SOURCE EXTRACT:
++++

Since I’ve been talking health economics lately:
Suppose there are two insurance companies, CheapoCare and PremiumHealth. CheapoCare is cheap for patients but doesn’t pay doctors very much. PremiumHealth is expensive for patients but pays doctors lots of money.
Suppose you’re a doctor trying to maximize profits. If you see a fixed number of patients a day, you might prefer to preferentially see PremiumHealth patients, and see CheapoCare patients only if you’ve finished seeing all the PremiumHealth patients who are sick that day.
You’re not allowed to do this. It’s against legally-binding ethical guidelines to prioritize some patients over others based on their insurance.
On the other hand, getting approved as a provider for any insurance company is a long and annoying process, and it’s totally ethical not to go through it. So perhaps our money-liking doctor above could just not bother to fill in the five billion forms that she needs to get approved by CheapoCare. Then she could take only PremiumHealth patients, and get her money after all.
The interesting thing about this arrangement is - well, suppose that the doctor can see ten patients a day. Suppose that in her area there are enough PremiumHealth patients to give her a steady stream of 7/day, and the same number of CheapoCare patients. And suppose PremiumHealth pays $200 per patient, and CheapoCare only pays $50.
In the world where there are no ethical guidelines, the money-liking doctor would see the 7 available PremiumHealth patients per day, and fill the remaining 3 slots with CheapoCare patients, for a total of 10 patients and $1550.
In the world where there are ethical guidelines, the doctor could choose to take both insurances to maximize her patient load. In this case, she will see a random mix of PremiumHealth and CheapoCare patients per day - and since there are equal amounts of both, on average she’ll see 5 each - for a total of 10 patients and $1250.
But if she wanted to maximize profits, she would never sign up for CheapoCare at all! If she doesn’t sign up for CheapoCare, she will see 7 PremiumHealth patients and 0 CheapoCare patients, for a total of $1400. Then she’ll go home a little early since she doesn’t have any patients to see the last three appointments of her day.

++++

DATASET:
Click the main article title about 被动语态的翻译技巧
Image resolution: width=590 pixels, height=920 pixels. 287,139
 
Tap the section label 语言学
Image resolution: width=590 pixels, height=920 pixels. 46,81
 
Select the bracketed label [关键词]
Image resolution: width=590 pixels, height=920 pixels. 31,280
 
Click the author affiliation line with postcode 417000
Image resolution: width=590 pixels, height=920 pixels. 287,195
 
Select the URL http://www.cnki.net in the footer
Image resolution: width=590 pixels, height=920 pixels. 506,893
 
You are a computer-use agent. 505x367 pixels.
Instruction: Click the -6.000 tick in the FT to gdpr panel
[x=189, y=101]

++++

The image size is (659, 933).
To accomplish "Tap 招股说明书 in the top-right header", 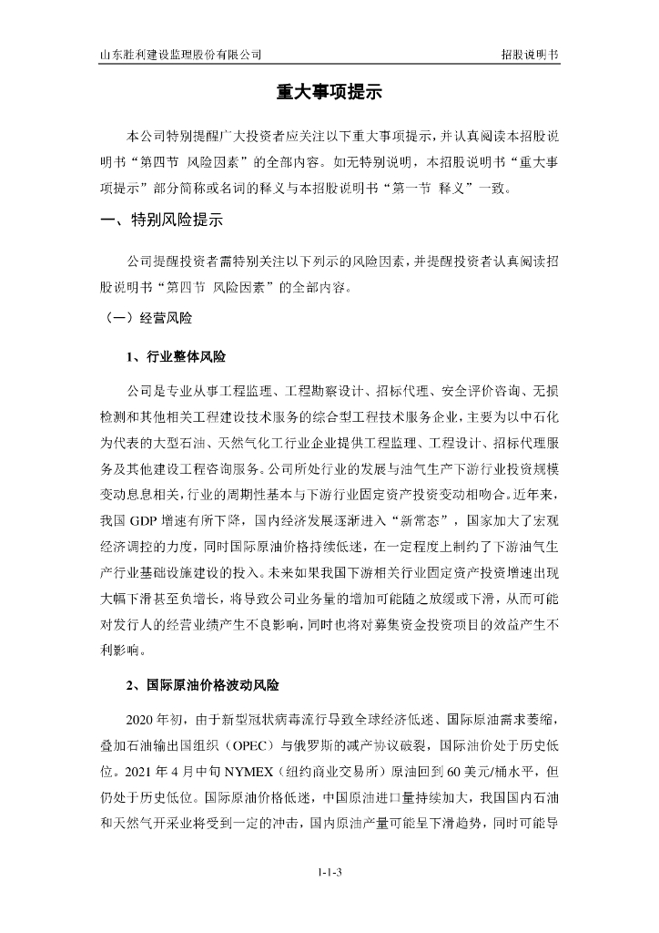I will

++++

WHAT TO DO:
a) In the health economics passage, how much does CheapoCare pay per patient?
b) Update the health economics passage: begin at the words "Suppose you’re a" and stop after "sick that day.", replacing "fixed number" with "set number".

SOLUTIONS PER TASK:
a) $50

b)
Suppose you’re a doctor trying to maximize profits. If you see a set number of patients a day, you might prefer to preferentially see PremiumHealth patients, and see CheapoCare patients only if you’ve finished seeing all the PremiumHealth patients who are sick that day.